The company grows not only by increasing sales, but also by acquiring competitors. After purchasing rival companies, Rockefeller closed those he considered inefficient and retained others. In a wonderful deal in 1868, the Lake Shore Railroad, a subsidiary of the New York Central Railroad, invited bids. As long as a company transported 60 gallons of oil per day and loaded and unloaded it itself, the company could transport oil at 71 of the original price, that is, One cent per gallon, 42 cents per barrel. Small companies have denounced the tender as unfair because they do not have the capacity to produce enough oil for the discount.

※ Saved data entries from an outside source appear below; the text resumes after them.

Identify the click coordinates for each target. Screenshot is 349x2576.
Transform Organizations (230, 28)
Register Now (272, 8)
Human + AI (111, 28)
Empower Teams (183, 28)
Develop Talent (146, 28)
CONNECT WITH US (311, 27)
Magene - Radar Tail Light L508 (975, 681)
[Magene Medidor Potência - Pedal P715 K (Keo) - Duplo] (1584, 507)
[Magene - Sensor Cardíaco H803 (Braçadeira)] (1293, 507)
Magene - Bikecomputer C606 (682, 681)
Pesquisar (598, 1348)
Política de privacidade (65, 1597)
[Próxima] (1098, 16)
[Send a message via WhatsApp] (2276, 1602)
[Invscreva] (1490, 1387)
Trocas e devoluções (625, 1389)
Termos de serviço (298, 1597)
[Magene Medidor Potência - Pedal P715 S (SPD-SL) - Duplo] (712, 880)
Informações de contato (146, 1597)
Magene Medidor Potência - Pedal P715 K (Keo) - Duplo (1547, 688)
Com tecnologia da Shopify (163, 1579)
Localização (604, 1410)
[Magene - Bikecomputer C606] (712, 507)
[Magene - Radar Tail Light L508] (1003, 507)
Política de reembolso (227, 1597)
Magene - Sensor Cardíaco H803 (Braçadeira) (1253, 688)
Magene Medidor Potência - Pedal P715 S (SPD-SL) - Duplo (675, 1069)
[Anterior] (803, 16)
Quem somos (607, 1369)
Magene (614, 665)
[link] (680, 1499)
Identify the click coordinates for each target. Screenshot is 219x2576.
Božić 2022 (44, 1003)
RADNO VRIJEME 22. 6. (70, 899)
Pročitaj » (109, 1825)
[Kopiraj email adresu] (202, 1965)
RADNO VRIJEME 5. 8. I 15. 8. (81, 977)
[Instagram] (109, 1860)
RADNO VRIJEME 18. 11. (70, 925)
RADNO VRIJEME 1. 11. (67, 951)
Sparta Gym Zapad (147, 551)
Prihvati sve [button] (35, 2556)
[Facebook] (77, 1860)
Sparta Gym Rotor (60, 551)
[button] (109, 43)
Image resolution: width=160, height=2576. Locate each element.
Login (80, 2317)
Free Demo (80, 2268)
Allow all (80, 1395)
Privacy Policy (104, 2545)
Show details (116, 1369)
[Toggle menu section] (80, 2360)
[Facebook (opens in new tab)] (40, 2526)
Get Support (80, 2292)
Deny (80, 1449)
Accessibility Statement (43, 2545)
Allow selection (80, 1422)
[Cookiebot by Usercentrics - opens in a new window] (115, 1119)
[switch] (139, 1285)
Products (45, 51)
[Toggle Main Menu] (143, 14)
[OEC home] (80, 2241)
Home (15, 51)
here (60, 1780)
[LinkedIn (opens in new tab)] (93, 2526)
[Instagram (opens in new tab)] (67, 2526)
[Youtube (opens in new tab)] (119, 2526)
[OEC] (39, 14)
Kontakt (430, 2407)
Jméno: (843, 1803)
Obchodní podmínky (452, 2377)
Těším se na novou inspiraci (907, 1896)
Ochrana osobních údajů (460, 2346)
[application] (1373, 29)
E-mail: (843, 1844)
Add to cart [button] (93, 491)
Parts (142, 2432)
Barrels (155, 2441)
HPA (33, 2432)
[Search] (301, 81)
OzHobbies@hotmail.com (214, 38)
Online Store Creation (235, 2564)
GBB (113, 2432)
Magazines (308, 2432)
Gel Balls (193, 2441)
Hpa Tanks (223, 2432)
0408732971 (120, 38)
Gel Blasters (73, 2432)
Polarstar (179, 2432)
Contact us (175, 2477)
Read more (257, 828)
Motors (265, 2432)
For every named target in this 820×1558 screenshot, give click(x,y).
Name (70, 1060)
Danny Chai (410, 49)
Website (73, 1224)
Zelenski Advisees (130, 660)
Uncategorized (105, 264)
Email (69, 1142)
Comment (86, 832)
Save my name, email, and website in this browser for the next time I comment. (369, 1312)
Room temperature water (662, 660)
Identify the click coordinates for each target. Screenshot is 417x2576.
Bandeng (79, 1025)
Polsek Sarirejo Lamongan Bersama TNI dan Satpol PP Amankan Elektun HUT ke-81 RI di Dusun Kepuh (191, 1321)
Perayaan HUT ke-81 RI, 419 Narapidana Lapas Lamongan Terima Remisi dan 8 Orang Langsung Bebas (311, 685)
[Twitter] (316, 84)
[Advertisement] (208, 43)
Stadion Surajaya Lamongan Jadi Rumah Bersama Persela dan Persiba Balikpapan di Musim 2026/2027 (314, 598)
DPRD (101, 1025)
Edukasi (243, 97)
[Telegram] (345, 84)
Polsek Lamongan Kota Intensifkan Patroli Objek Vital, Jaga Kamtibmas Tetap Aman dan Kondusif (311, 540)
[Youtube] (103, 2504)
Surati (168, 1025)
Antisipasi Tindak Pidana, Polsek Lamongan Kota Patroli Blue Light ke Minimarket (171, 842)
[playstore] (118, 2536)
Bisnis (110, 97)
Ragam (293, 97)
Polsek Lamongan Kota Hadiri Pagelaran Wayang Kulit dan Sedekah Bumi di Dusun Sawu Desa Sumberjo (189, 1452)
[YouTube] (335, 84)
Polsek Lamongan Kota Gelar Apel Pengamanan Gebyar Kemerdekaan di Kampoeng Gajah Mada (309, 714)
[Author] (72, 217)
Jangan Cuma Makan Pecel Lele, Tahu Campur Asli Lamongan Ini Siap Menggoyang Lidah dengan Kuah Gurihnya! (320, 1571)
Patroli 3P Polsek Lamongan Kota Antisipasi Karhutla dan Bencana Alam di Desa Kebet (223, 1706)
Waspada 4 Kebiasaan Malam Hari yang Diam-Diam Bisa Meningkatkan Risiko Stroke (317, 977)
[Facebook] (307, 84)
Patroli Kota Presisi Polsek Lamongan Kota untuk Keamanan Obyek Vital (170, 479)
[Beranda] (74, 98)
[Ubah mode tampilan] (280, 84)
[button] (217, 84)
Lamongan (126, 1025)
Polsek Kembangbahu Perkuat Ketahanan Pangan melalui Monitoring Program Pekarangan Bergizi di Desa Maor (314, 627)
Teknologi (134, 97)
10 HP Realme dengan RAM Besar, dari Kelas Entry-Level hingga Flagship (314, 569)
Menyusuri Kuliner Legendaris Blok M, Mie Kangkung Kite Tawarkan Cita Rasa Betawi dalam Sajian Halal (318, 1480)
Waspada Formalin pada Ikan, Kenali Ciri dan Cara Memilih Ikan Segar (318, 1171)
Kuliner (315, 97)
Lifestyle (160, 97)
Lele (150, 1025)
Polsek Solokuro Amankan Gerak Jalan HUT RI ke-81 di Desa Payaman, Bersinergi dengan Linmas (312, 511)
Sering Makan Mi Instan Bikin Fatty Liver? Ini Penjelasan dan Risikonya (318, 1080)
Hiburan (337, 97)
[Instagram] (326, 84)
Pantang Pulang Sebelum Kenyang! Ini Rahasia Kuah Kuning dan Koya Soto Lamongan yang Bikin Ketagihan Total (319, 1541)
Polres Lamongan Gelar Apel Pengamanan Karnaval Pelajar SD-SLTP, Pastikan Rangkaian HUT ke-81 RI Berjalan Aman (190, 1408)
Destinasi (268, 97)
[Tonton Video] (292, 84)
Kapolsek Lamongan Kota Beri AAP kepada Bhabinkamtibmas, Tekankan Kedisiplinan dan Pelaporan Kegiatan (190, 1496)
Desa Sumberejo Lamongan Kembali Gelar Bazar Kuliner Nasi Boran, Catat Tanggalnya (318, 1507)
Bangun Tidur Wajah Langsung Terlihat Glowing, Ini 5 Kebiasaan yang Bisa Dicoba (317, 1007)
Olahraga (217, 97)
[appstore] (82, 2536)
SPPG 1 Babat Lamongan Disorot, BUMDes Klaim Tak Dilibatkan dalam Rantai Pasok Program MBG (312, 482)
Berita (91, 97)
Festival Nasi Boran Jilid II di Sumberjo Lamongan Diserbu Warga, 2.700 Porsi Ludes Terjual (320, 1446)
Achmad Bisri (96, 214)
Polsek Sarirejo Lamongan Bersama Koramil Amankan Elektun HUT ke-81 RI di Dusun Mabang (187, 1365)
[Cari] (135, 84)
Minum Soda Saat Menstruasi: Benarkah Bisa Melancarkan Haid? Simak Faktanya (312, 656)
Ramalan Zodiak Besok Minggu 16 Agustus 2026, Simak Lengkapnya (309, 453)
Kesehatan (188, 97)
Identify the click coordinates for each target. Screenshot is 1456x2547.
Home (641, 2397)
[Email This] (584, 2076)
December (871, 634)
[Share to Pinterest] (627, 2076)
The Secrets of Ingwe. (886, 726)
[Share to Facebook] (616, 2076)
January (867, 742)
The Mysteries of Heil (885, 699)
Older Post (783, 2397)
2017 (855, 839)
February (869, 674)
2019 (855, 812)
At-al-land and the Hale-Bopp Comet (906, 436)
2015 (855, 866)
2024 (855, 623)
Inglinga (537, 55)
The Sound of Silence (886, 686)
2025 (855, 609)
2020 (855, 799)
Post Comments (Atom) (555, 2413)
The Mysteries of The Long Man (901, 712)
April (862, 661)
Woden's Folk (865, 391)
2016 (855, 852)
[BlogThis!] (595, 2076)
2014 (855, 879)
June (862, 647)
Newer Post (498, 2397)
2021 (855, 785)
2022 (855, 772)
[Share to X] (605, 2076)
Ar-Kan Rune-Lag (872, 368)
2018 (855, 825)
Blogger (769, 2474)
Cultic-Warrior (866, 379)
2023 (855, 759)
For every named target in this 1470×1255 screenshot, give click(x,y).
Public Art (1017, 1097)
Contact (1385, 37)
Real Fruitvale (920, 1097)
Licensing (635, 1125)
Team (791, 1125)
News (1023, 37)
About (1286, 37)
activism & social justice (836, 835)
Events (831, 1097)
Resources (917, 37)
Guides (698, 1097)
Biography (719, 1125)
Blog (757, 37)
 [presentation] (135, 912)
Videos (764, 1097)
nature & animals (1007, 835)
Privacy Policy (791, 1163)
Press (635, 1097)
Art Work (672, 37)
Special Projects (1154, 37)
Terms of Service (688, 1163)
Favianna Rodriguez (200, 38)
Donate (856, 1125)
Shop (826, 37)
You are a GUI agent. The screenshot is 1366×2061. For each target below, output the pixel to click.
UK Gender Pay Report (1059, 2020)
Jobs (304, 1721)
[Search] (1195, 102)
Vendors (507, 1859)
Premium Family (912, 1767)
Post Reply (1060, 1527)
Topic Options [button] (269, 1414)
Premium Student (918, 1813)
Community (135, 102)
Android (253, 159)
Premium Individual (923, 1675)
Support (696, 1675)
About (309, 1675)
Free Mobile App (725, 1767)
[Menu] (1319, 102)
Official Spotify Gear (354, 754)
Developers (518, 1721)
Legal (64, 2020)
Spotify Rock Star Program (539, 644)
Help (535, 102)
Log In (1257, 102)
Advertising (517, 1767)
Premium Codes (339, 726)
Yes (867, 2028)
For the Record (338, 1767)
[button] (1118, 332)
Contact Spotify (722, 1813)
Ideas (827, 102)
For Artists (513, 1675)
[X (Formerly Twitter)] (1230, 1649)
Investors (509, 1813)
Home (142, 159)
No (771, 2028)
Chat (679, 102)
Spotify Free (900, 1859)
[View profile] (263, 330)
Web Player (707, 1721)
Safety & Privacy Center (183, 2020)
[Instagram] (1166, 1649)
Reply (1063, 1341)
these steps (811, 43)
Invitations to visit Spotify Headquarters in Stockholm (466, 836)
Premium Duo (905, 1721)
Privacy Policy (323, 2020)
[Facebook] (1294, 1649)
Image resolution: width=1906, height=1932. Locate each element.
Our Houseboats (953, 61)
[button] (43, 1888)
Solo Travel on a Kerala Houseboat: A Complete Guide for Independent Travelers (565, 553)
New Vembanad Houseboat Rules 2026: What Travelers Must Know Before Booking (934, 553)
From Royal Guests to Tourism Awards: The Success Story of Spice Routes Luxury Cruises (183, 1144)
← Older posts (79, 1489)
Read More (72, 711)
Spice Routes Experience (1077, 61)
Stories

In 1872, Rockefeller joined the South Improvement Company, which allowed him to receive kickbacks on shipping and expose weaknesses to competitors. But the move was revealed, and rivals asked the Pennsylvania General Assembly to withdraw the Southern Promotion Company's compact.
Standard Oil's actions and secret shipping contracts caused the price of kerosene to fall from 56 cents in 1865 to 26 cents in 1870.
In 1885, Standard Oil of Ohio moved its headquarters from Cleveland to 26 Broadway in New York City. At the same time, Standard Oil of Ohio registered Standard Oil of New Jersey because New Jersey's corporate stock ownership laws were more lenient.
Similarly, in 1890, Congress passed the Sherman Antitrust Act, the ancestor of all antitrust laws in the United States. Although the definition of "inhibition of trade" is controversial, it prohibits all contracts, plans, transactions, and conspiracies that inhibit trade.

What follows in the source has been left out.